### Data provided
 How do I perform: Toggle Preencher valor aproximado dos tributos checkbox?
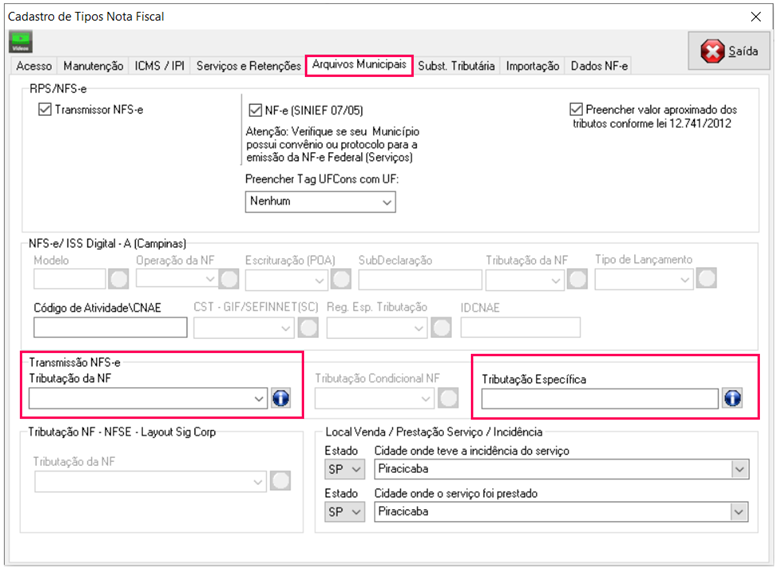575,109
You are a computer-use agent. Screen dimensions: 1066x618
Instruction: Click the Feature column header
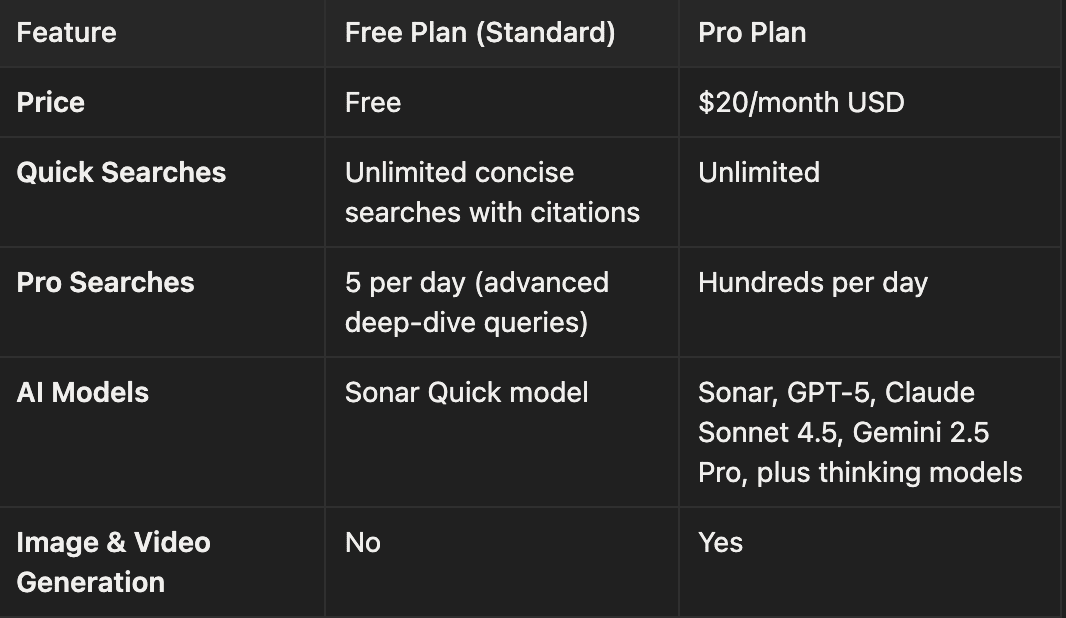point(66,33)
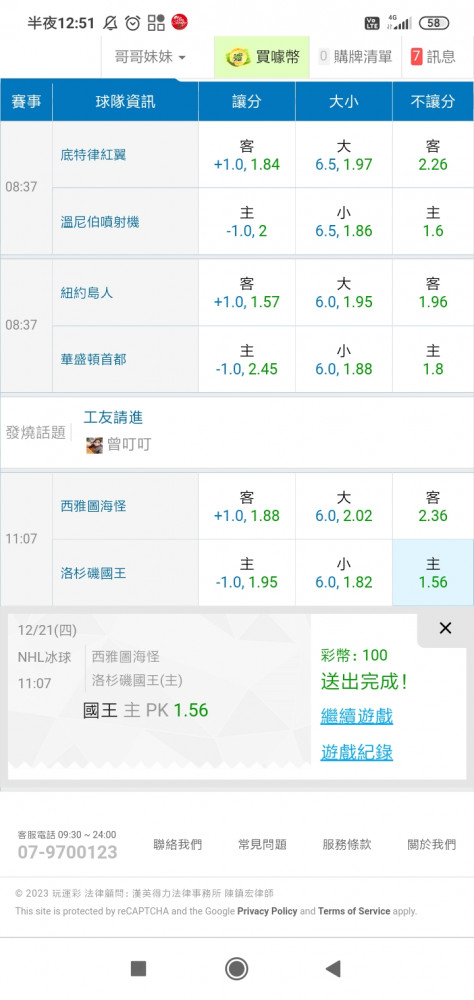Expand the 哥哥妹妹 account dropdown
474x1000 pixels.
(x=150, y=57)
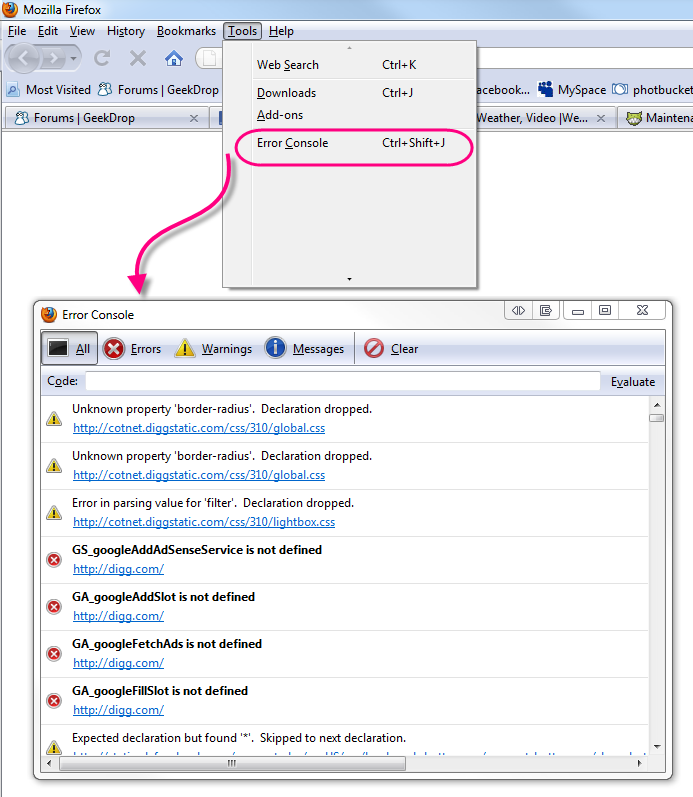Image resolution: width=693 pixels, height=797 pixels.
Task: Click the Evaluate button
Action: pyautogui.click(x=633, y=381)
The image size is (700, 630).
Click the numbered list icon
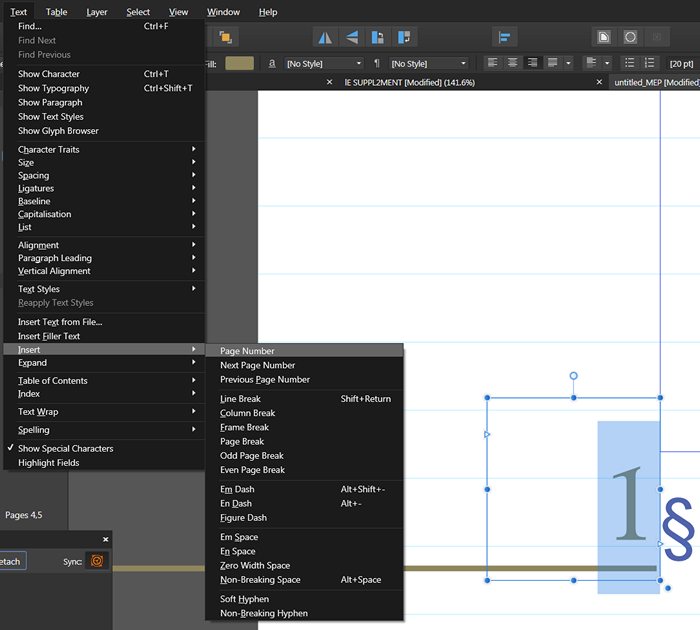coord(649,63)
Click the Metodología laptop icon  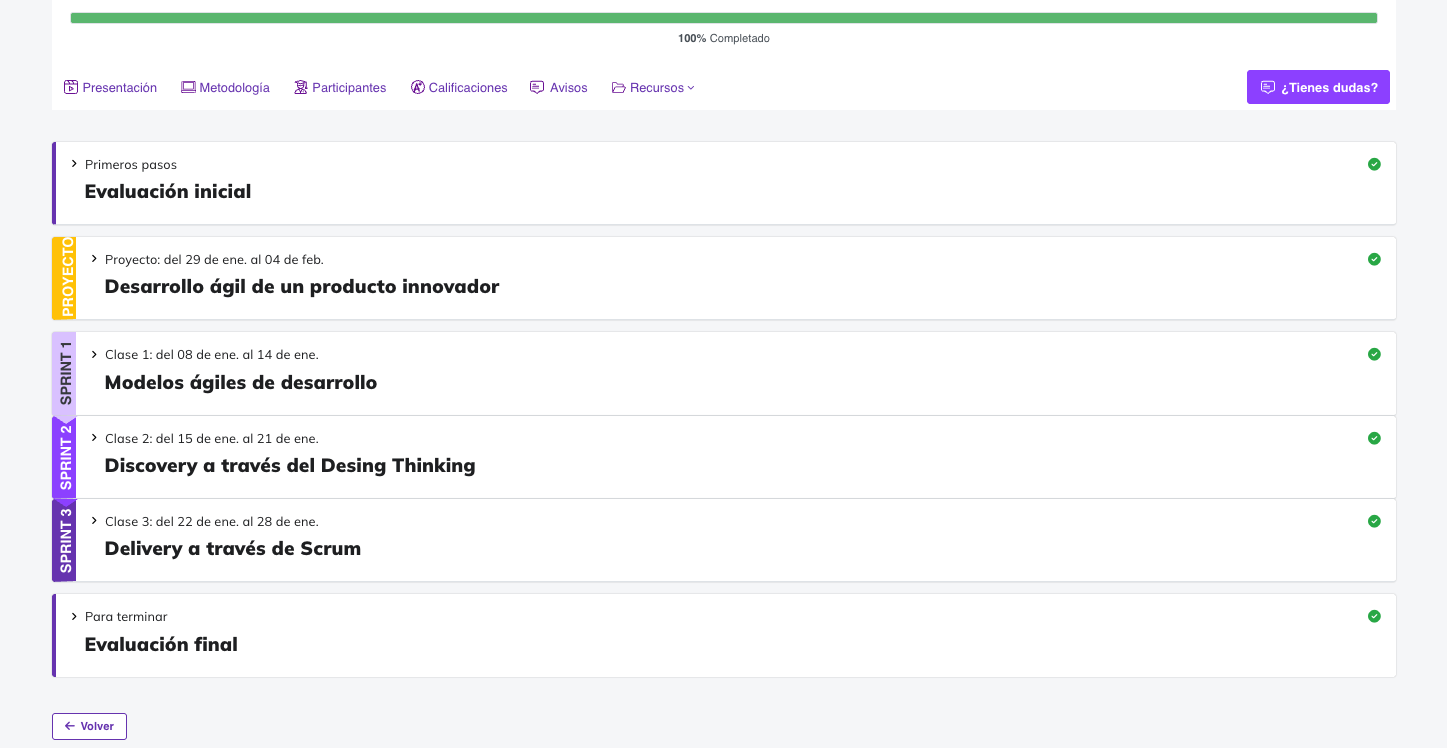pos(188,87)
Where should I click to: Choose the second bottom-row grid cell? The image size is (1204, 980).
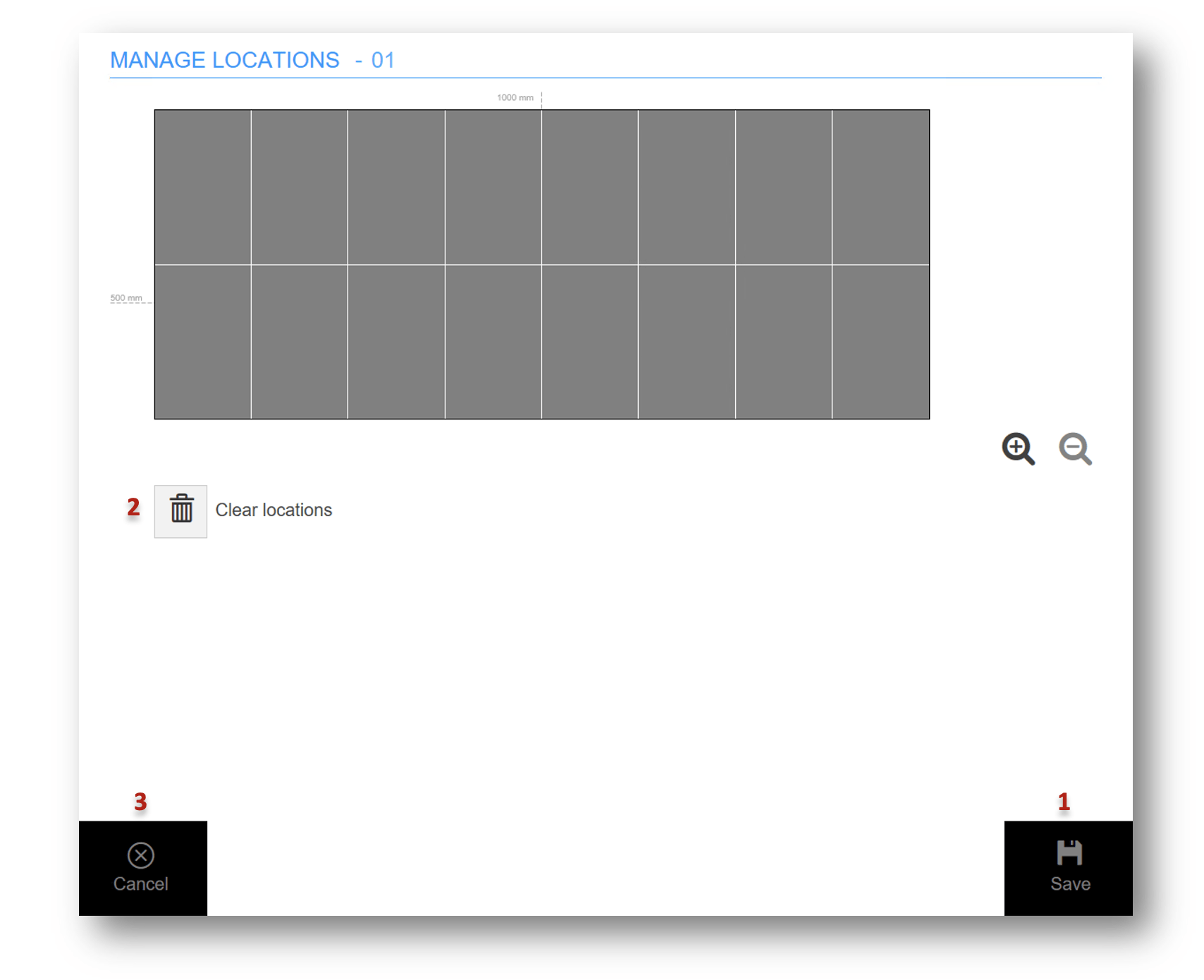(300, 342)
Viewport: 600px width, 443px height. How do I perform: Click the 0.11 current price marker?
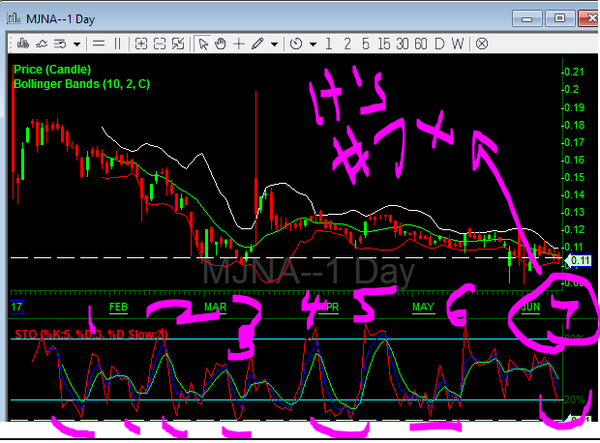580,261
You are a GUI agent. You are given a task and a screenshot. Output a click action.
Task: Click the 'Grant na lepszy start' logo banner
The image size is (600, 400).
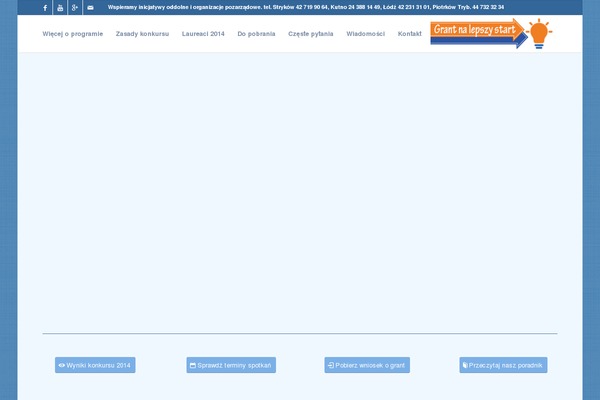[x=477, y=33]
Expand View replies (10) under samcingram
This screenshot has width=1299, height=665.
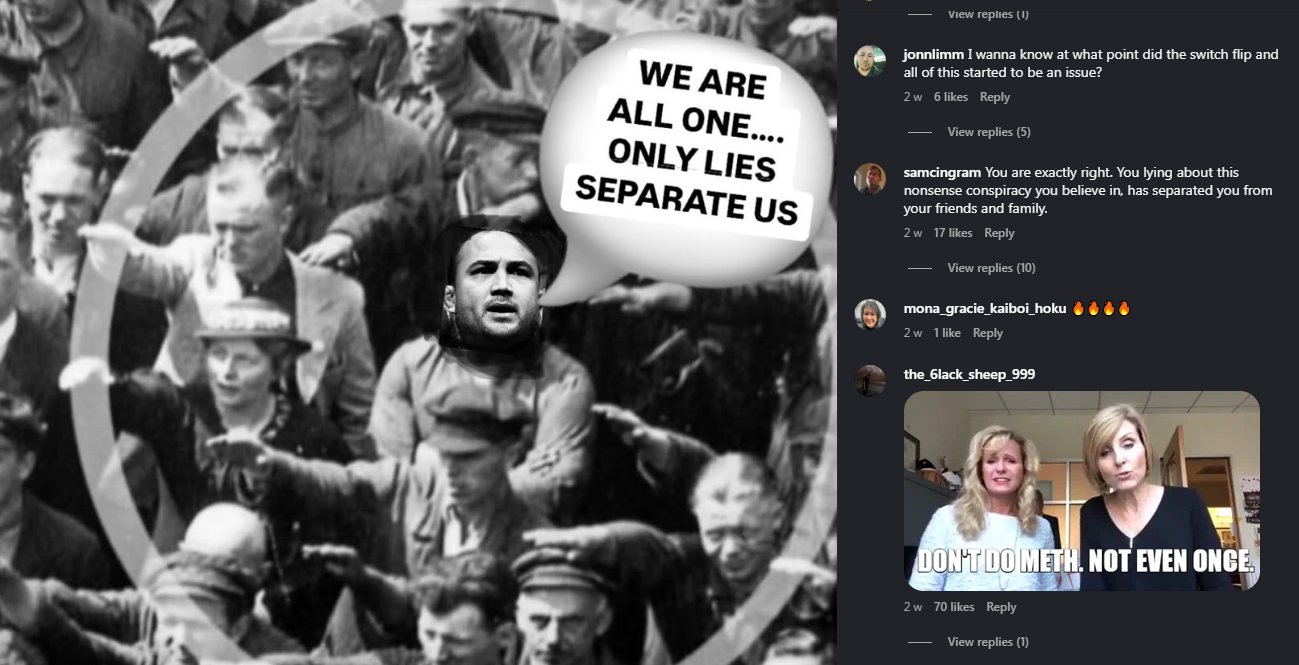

### Your goal
Rewrite the stretch of items from the line containing "Where should I" through the line containing "[x=477, y=33]", changing "The image size is" to "The screenshot size is" and leaving everything else as it is. Return only those lines, and omit the pictures.

### Exercise output
Where should I click to: Choose the second bottom-row grid cell? The screenshot size is (1204, 980).
(300, 342)
Viewport: 600px width, 443px height. How do I perform: Click the 0.11 current price marker?
580,261
You are a GUI agent. You are given a task and a screenshot. Output a click action.
Task: Click the 'Grant na lepszy start' logo banner
The screenshot size is (600, 400).
[x=477, y=33]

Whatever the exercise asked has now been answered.